Są jednak tacy, którzy z jakichś powodów uważają, że płód to nie dziecko i że można go usunąć i wyrzucić. Kazimiera Szczuka twierdzi na przykład, że status płodu „w jakimś sensie jest tajemniczy i ta tajemniczość, jako niezapisane pole znaczeń, zostawia miejsce dla wszelkich projekcji, zmyśleń, przeczuć...”. Ja tego rodzaju poglądy uważam nie tylko za wyjątkową bzdurę, ale przede wszystkim za ideologię, która doprowadziła do holokaustu milionów nienarodzonych – bo porozrywane płody ludzkie spalane w piecach to przecież holocaust. Ale oto Szczuka i jej podobni, przy pomocy sądów, wmawiają ludziom, że oni są dobrzy, miłosierni, a językiem nienawiści posługuje się Kościół nazywający aborcję zabójstwem. Czarne jest białe, a białe jest czarne...

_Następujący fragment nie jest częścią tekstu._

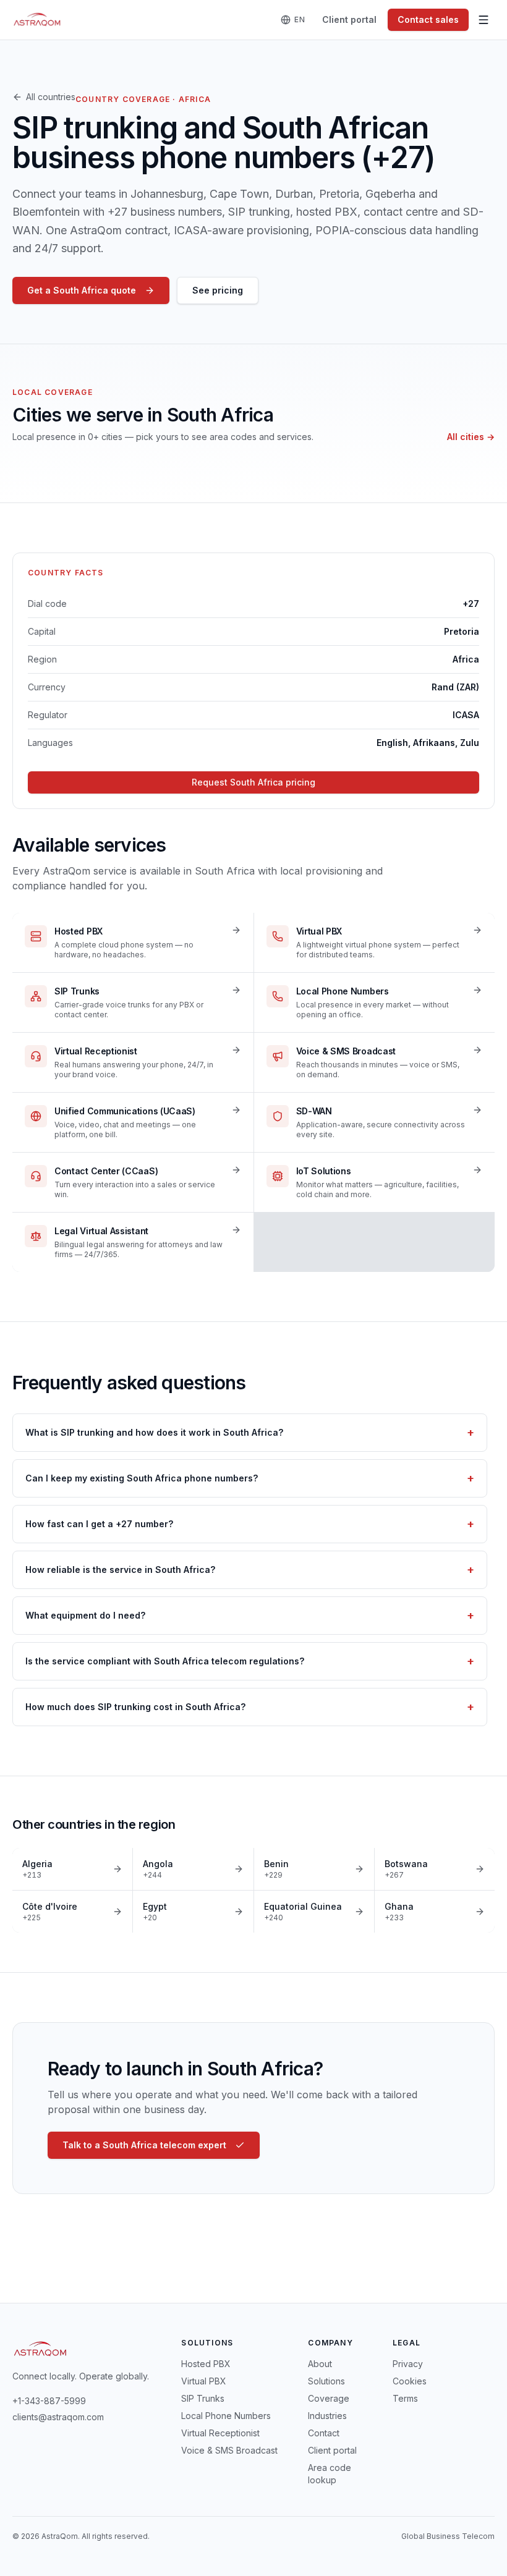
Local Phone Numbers (226, 2415)
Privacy (408, 2363)
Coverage (328, 2398)
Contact (323, 2433)
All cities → (471, 436)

Niestety, na tę manipulację daje się nabierać wielu katolików. Kościół powinien głosić miłosierdzie – mówią – a nie obrażać biednych ludzi. Wychodzi na to, że Kościół nie może –tak jak Mistrz z Nazaretu – nazywać rzeczy po imieniu, ale powinien ograniczać się do haseł: wszyscy są dobrzy i piękni, kochajmy się! Czyżby w „nowym” społeczeństwie katolikom o ważnych rzeczach zezwalano mówić jedynie w zaciszu czterech ścian, a publicznie mogliby co najwyżej stawać w obronie wymierających wielorybów oraz walczyć przy Obamie z globalnym ociepleniem? Kościołowi w tej sytuacji zostałaby „mowa-trawa”, bo wszelka niewygodna dla kogoś prawda zostałaby okrzyknięta „mową nienawiści”.
Kiedy spotykam kobietę, która z bólem opowiada, że dokonała aborcji, to staram się być bardzo delikatny. Kiedy jednak mamy do czynienia ze zorganizowaną grupą ideologów-aborcjonistów, którzy, przy pomocy mediów i sądów, karmią ludzi kłamstwami, to można, a nawet trzeba, używać jasnych, dosadnych słów. Trzeba mówić: tak-tak, nie-nie.